A terrific film by any standard, its success is due in part to Ikehiro including elements from Renzaburo Shibata's books, upon which the films were based, that had not been used in the previous movies. Key among these was introducing the secret of Nemuri's illegitimate birth. Ikehiro also took a cue from the early James Bond films and used "Bond girl" femme fetales to inject a spark of sexuality -- though not nudity -- into the mix.
Not surprisingly, The Sword of Seduction, like several other films in Japan Society's The Double Edged Sword film series, gets a 3.5 out of 4 star rating and is very highly recommended.

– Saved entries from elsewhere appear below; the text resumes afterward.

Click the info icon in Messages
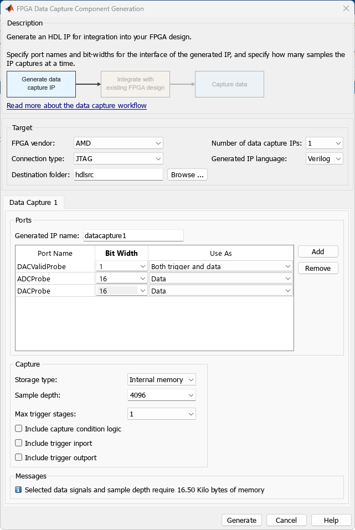The width and height of the screenshot is (355, 530). pos(18,490)
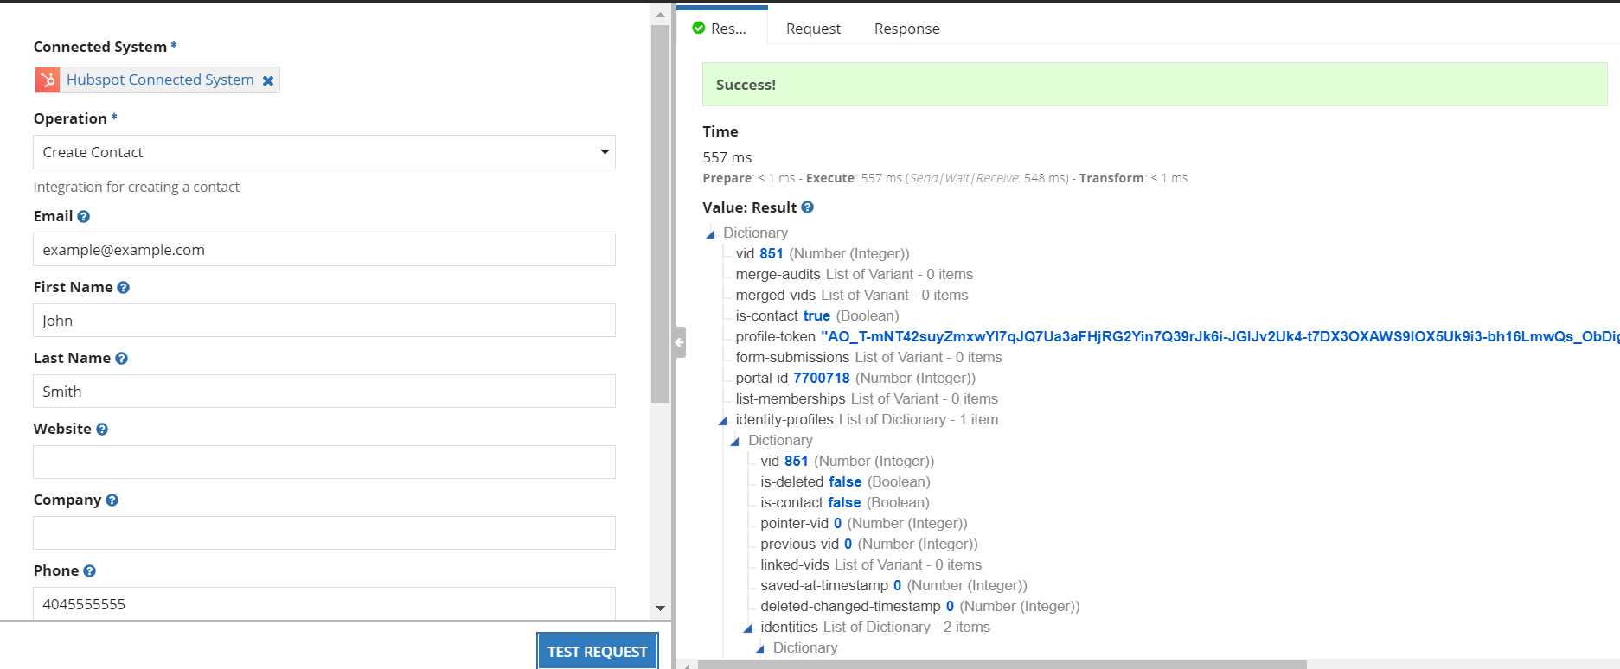Click the help icon beside Website
The width and height of the screenshot is (1620, 669).
click(102, 430)
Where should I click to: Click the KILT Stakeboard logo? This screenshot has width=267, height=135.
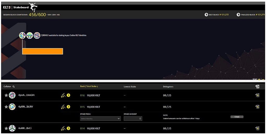pos(16,7)
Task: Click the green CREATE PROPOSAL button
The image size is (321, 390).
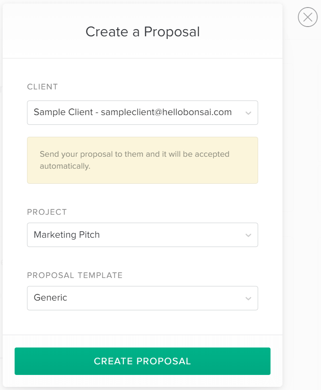Action: 143,361
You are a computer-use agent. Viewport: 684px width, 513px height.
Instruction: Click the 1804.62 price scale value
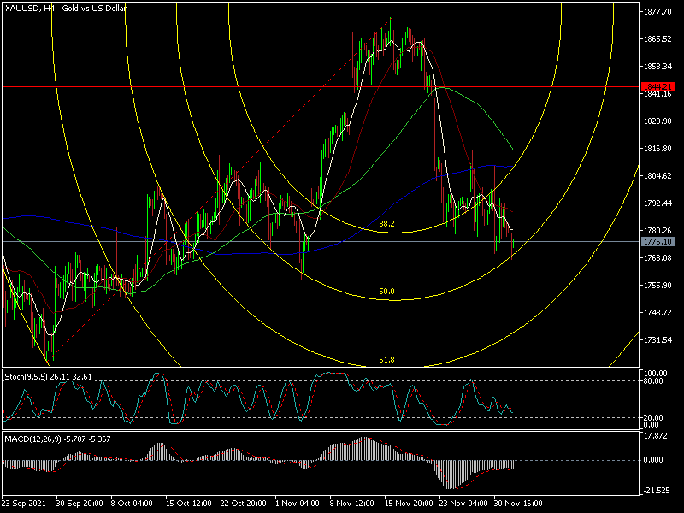click(657, 176)
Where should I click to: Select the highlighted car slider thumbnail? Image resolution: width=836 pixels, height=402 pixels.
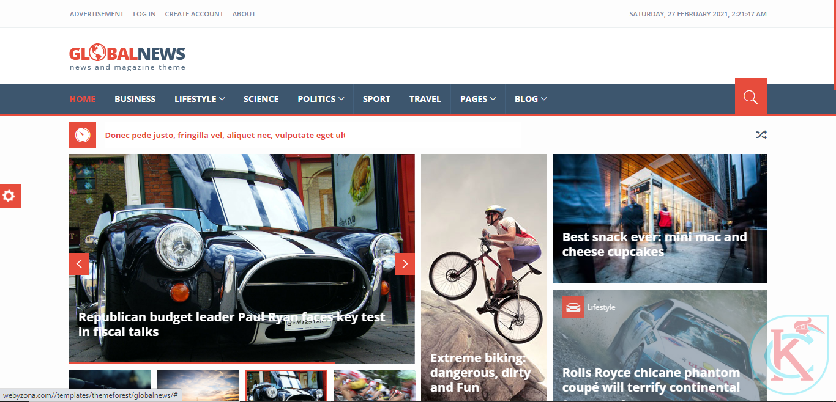pyautogui.click(x=286, y=386)
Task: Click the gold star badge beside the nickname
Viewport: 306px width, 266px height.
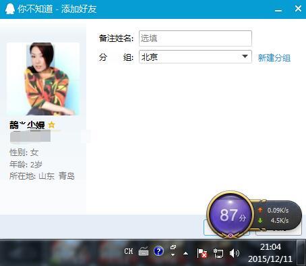Action: 51,124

Here's a synopsis from the Japan Society website:
Half-breed warrior Nemuri (“Sleepy-Eyed”) Kyoshiro, the other most popular swordsman of all time (alongside Zatoichi), and the self-proclaimed "Son of the Black Mass," was the archetypal anti-hero: dark, romantic and desperate! Widely considered to be the strongest entry in the wonderfully perverse and violent samurai Nemuri saga, The Sword of Seduction finds the shadowy outcast mixed up in a labyrinthine intrigue involving persecuted Christians, opium smuggling, a drug-addled princess, and a search for a holy Madonna!
The Sword of Seduction is part of the Monthly Classic Series The Double Edged Sword: The Chambara Films of Shintaro Katsu & Raizo Ichikawa
For the Japan Society website page for this film, which includes a link for ordering tickets online, click here.

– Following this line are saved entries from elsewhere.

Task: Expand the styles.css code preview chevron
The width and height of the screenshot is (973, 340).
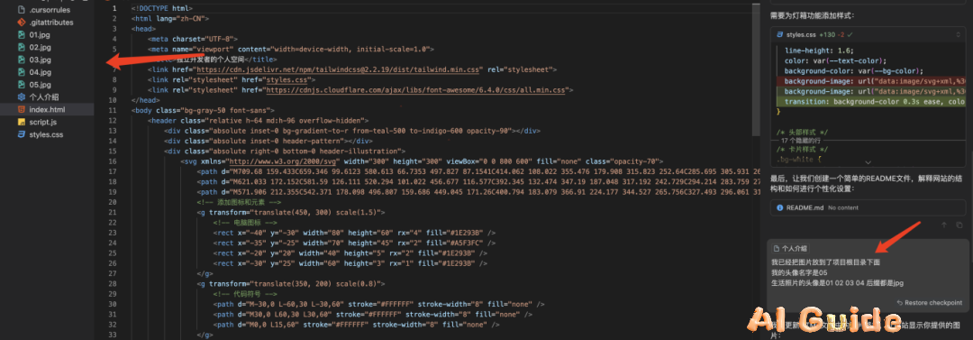Action: click(x=868, y=161)
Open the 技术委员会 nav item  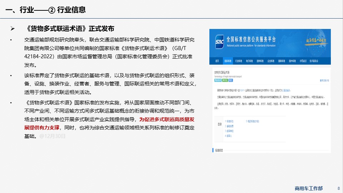pyautogui.click(x=314, y=61)
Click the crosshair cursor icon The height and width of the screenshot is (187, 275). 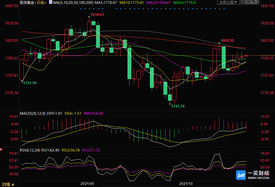click(x=243, y=2)
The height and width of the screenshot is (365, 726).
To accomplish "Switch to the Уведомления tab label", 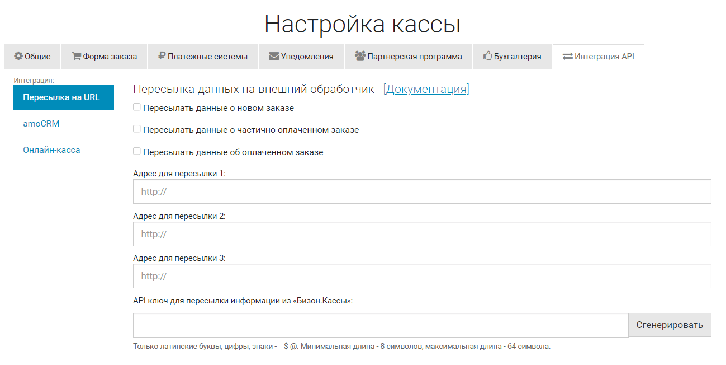I will (x=307, y=57).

And don't forget that earlier on Saturday, at 5:00 PM, there will be a separate screening of New Tale of Zatoichi.
Finally, I must acknowledge using some information from Patrick Galloway's Warring Clans, Flashing Blades and Chris D.'s Outlaw Masters of Japanese Film in my comments above. Anyone with a serious interest in the kinds of films they describe should own both of these invaluable books.